## TASK TO COMPLETE
Every line containing the string "will" should be returned from the records.

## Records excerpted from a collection
★ ★ ★ ★

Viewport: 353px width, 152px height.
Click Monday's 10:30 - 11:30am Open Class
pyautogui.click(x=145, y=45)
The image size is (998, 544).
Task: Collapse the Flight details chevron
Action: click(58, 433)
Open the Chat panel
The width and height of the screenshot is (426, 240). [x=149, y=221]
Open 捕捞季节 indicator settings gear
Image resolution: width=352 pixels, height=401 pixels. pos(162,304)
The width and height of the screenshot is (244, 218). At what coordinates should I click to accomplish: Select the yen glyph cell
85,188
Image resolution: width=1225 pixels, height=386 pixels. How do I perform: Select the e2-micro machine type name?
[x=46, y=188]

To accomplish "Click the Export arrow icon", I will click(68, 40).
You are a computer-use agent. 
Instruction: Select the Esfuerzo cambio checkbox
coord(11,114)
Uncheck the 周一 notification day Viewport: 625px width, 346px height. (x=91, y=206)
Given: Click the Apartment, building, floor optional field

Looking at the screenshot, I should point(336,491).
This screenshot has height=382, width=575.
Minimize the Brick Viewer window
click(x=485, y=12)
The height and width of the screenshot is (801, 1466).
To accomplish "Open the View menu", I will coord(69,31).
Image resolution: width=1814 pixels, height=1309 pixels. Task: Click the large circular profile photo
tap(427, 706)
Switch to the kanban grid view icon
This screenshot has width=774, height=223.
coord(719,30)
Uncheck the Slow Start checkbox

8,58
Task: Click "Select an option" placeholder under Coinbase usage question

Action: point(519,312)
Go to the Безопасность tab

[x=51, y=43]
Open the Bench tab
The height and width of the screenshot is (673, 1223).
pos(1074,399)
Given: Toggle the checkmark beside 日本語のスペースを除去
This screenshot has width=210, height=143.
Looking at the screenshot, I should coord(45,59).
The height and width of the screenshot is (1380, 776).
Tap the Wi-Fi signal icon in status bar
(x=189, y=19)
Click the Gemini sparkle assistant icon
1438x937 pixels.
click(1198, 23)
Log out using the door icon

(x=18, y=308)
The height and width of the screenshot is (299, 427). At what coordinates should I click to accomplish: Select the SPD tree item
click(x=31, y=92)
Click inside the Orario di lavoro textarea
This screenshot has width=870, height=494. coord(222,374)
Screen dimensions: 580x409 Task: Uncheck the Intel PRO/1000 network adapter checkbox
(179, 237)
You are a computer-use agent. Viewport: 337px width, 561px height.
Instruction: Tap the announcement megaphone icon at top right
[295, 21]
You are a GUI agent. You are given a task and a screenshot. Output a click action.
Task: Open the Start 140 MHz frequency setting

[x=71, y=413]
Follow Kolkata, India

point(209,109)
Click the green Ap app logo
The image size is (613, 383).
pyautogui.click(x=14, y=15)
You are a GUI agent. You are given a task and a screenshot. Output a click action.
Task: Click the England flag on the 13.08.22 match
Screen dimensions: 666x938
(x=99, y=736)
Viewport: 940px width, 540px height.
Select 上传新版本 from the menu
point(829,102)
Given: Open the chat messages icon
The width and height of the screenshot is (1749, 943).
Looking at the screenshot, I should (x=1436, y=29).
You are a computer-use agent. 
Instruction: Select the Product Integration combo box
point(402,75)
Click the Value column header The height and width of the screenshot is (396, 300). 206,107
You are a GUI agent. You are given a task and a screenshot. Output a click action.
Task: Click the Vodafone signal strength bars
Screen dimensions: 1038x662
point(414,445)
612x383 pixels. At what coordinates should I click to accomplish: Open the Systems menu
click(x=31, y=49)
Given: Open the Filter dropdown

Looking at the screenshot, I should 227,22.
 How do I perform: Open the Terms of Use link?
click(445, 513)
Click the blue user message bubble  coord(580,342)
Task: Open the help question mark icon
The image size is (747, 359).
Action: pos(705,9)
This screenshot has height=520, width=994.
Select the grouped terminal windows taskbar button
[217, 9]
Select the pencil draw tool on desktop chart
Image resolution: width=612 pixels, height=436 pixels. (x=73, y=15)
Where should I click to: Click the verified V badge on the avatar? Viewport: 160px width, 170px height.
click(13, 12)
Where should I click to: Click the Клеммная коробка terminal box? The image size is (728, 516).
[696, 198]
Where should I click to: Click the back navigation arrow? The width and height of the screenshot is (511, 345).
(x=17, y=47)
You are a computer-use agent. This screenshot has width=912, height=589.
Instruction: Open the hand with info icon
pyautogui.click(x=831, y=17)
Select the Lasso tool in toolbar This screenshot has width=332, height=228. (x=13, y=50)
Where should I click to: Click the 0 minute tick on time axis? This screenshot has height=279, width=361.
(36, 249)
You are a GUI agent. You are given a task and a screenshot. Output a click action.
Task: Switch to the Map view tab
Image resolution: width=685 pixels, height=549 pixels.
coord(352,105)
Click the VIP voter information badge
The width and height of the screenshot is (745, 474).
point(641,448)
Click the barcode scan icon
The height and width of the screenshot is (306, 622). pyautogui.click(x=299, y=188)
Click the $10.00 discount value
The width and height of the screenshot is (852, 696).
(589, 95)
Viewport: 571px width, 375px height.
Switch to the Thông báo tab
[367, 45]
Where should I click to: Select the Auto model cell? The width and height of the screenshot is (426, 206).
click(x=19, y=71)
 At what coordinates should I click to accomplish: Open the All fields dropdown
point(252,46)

★ ★ ★ ★

## YOUR SOLUTION
To accomplish "Click the Export arrow icon", I will click(68, 40).
To accomplish "Open the View menu", I will coord(69,31).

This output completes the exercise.